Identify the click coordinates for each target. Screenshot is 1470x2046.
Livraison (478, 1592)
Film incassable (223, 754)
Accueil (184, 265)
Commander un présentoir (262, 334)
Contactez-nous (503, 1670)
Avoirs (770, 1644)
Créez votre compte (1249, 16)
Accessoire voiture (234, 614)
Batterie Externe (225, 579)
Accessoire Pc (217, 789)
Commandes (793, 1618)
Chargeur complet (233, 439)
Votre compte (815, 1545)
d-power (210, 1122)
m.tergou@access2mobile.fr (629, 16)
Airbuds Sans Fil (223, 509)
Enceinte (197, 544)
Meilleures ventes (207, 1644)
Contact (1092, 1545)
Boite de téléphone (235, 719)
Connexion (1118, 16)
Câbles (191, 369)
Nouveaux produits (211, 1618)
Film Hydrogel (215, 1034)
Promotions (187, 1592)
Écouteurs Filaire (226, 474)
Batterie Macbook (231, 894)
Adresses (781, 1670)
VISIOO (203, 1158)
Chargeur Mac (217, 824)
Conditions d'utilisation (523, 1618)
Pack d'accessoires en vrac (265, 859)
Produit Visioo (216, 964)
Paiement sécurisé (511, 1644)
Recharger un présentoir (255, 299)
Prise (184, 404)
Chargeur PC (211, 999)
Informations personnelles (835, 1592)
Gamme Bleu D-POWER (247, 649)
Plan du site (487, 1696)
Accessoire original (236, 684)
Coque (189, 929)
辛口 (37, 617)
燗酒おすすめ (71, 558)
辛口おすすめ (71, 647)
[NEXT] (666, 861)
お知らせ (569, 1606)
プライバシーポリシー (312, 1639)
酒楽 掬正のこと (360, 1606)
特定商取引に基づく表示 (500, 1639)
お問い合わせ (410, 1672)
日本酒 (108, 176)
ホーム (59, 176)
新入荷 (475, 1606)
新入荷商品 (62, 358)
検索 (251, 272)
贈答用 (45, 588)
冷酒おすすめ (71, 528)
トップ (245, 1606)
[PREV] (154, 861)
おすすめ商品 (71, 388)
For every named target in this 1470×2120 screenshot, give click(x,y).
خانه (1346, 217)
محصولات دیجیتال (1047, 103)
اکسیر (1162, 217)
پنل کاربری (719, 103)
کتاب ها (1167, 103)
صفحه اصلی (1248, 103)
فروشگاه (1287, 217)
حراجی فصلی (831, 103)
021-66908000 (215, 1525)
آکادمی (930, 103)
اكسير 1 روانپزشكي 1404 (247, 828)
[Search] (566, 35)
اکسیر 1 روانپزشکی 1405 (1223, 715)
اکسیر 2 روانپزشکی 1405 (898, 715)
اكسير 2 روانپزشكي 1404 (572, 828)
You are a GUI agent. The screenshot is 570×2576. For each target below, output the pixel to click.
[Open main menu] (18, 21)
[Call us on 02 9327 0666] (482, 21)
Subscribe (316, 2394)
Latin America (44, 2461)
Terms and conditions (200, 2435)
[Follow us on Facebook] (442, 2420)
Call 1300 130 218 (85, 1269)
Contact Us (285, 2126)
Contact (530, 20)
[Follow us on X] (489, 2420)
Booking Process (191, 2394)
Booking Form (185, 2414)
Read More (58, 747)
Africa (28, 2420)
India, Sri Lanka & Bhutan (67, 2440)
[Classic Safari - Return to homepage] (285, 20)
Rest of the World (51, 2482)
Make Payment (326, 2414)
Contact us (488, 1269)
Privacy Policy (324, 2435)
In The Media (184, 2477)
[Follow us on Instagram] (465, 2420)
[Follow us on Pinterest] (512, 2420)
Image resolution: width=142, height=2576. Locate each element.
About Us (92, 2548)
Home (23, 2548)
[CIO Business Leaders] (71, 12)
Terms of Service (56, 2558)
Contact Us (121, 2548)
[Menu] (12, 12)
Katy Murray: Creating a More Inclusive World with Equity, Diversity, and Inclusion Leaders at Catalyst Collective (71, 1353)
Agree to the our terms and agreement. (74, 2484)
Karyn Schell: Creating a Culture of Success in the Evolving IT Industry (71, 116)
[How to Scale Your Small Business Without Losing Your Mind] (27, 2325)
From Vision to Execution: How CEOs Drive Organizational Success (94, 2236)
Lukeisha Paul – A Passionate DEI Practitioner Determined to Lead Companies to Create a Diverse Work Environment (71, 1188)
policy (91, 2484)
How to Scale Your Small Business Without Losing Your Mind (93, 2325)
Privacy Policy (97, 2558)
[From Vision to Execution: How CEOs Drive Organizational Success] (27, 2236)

* _ASSIGNED TASK_:
Repeat the records above exactly, leaving none out.

* _EXPECTED ANSWER_:
Identify the click coordinates for each target. Screenshot is 1470x2046.
Livraison (478, 1592)
Film incassable (223, 754)
Accueil (184, 265)
Commander un présentoir (262, 334)
Contactez-nous (503, 1670)
Avoirs (770, 1644)
Créez votre compte (1249, 16)
Accessoire voiture (234, 614)
Batterie Externe (225, 579)
Accessoire Pc (217, 789)
Commandes (793, 1618)
Chargeur complet (233, 439)
Votre compte (815, 1545)
d-power (210, 1122)
m.tergou@access2mobile.fr (629, 16)
Airbuds Sans Fil (223, 509)
Enceinte (197, 544)
Meilleures ventes (207, 1644)
Contact (1092, 1545)
Boite de téléphone (235, 719)
Connexion (1118, 16)
Câbles (191, 369)
Nouveaux produits (211, 1618)
Film Hydrogel (215, 1034)
Promotions (187, 1592)
Écouteurs Filaire (226, 474)
Batterie Macbook (231, 894)
Adresses (781, 1670)
VISIOO (203, 1158)
Chargeur Mac (217, 824)
Conditions d'utilisation (523, 1618)
Pack d'accessoires en vrac (265, 859)
Produit Visioo (216, 964)
Paiement sécurisé (511, 1644)
Recharger un présentoir (255, 299)
Prise (184, 404)
Chargeur PC (211, 999)
Informations personnelles (835, 1592)
Gamme Bleu D-POWER (247, 649)
Plan du site (487, 1696)
Accessoire original (236, 684)
Coque (189, 929)
辛口 (37, 617)
燗酒おすすめ (71, 558)
辛口おすすめ (71, 647)
[NEXT] (666, 861)
お知らせ (569, 1606)
プライバシーポリシー (312, 1639)
酒楽 掬正のこと (360, 1606)
特定商取引に基づく表示 (500, 1639)
お問い合わせ (410, 1672)
日本酒 (108, 176)
ホーム (59, 176)
新入荷 (475, 1606)
新入荷商品 (62, 358)
検索 (251, 272)
贈答用 (45, 588)
冷酒おすすめ (71, 528)
トップ (245, 1606)
[PREV] (154, 861)
おすすめ商品 (71, 388)
For every named target in this 1470×2120 screenshot, give click(x,y).
خانه (1346, 217)
محصولات دیجیتال (1047, 103)
اکسیر (1162, 217)
پنل کاربری (719, 103)
کتاب ها (1167, 103)
صفحه اصلی (1248, 103)
فروشگاه (1287, 217)
حراجی فصلی (831, 103)
021-66908000 (215, 1525)
آکادمی (930, 103)
اكسير 1 روانپزشكي 1404 (247, 828)
[Search] (566, 35)
اکسیر 1 روانپزشکی 1405 (1223, 715)
اکسیر 2 روانپزشکی 1405 (898, 715)
اكسير 2 روانپزشكي 1404 (572, 828)
You are a GUI agent. The screenshot is 570×2576. For each target below, output the pixel to click.
[Open main menu] (18, 21)
[Call us on 02 9327 0666] (482, 21)
Subscribe (316, 2394)
Latin America (44, 2461)
Terms and conditions (200, 2435)
[Follow us on Facebook] (442, 2420)
Call 1300 130 218 (85, 1269)
Contact Us (285, 2126)
Contact (530, 20)
[Follow us on X] (489, 2420)
Booking Process (191, 2394)
Booking Form (185, 2414)
Read More (58, 747)
Africa (28, 2420)
India, Sri Lanka & Bhutan (67, 2440)
[Classic Safari - Return to homepage] (285, 20)
Rest of the World (51, 2482)
Make Payment (326, 2414)
Contact us (488, 1269)
Privacy Policy (324, 2435)
In The Media (184, 2477)
[Follow us on Instagram] (465, 2420)
[Follow us on Pinterest] (512, 2420)
Image resolution: width=142, height=2576. Locate each element.
About Us (92, 2548)
Home (23, 2548)
[CIO Business Leaders] (71, 12)
Terms of Service (56, 2558)
Contact Us (121, 2548)
[Menu] (12, 12)
Katy Murray: Creating a More Inclusive World with Equity, Diversity, and Inclusion Leaders at Catalyst Collective (71, 1353)
Agree to the our terms and agreement. (74, 2484)
Karyn Schell: Creating a Culture of Success in the Evolving IT Industry (71, 116)
[How to Scale Your Small Business Without Losing Your Mind] (27, 2325)
From Vision to Execution: How CEOs Drive Organizational Success (94, 2236)
Lukeisha Paul – A Passionate DEI Practitioner Determined to Lead Companies to Create a Diverse Work Environment (71, 1188)
policy (91, 2484)
How to Scale Your Small Business Without Losing Your Mind (93, 2325)
Privacy Policy (97, 2558)
[From Vision to Execution: How CEOs Drive Organizational Success] (27, 2236)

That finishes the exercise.